2. Provides a global access point to the particular instance.
The global variables that you use to store essential objects are pretty handy. They are also equally unsafe since any piece of code has the power to overwrite the contents of your global variables, leading to an erroneous piece of code for you. Just like global variables, Singleton Patterns allows you to access different objects from anywhere in the program. However, unlike global variables, Singleton Patterns secures that instance from being overwritten by another program.
Nowadays, the Singleton Design Pattern is so widely used and prevalent that programmers may call something Singleton even if it solves just one of the above-listed problems. All the implementations of Singleton Design Patterns have the following two steps in common:
- Making the default constructor private to prevent other classes and objects from using new operators with Singleton classes.
- Building a static creation method to function as a constructor. This method, then, calls the private constructor to create an object and saves it in a static field. All the upcoming calls to this particular method now return the cached object.
The government’s functioning is an excellent real-life example to understand how Singleton Design Patterns work. Regardless of the personal identities of the individuals who constitute the governments, the title, “The Government of X”, is the global point of access that identifies the group of people being talked about.
Implementing Singleton Design Pattern in Java
Please go through the following list of steps to implement your own Singleton Design Pattern in Java:
- Add a private static field to the class where you wish to store the singleton instance.
- To get the appropriate singleton instance, you must declare a public static method.
- Now, you need to execute “lazy initialization” inside the static method. This should essentially develop a new object on its first call and place that into the static field. The static method must always return that particular instance on all subsequent calls.

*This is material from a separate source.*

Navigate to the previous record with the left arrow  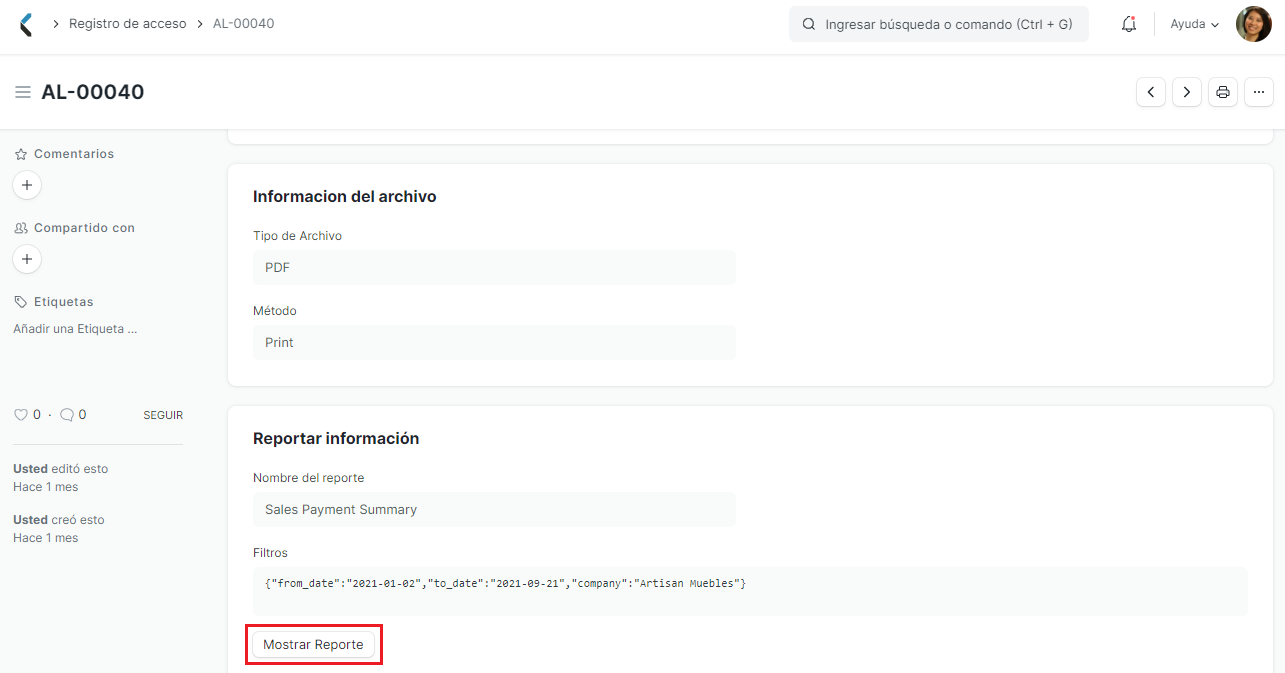tap(1150, 91)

- Make the constructor private. The class’s static method will still be able to call the constructor, but not the other objects.
- Please go over the client code and replace all direct calls to Singleton’s constructor with calls to its static creation method.
Java is a highly diverse and influential programming language, and it has emerged as a foundation for most of the web and desktop applications in use today. It provides several features and strategies that programmers can use to develop better-performing software in an optimized fashion. Design Patterns are one such strategy adopted by Java programmers to make their codes readable, reusable, and understandable.
Design Patterns form one of the basic concepts that any aspiring software developer should look into. The world of software development is broad, and it covers all the aspects from front-end, back-end, database, server, and more. In such a scenario, the need of the hour is to be organized in your approach to learning. At upGrad, you can check out Software Development Courses that will help you build a long-lasting career in the field of software development. Offered in collaboration with IIIT-B, this course is taught by industry experts and gives you a chance to advance your career in the direction of your choice. Check out the course details and register today – the course starts 30th September 2021!
Is Singleton Design Pattern the only design pattern available with Java?
No, Java offers many Design Patterns for programmers, and Singleton is just one of them.
What are the types of Design Patterns available with Java?
Java provides broadly three types of design patterns for developers;
1. Creational Design Patterns
2. Structural Design Patterns
3. Behavioral Design Patterns
What are the benefits of using Design Patterns in Java?
Using Design Patterns in your code offers the following sure shot benefits:
1. Enhanced readability
2. Improve modularity
3. Easy accessibility
4. Ease in designing and creating programs.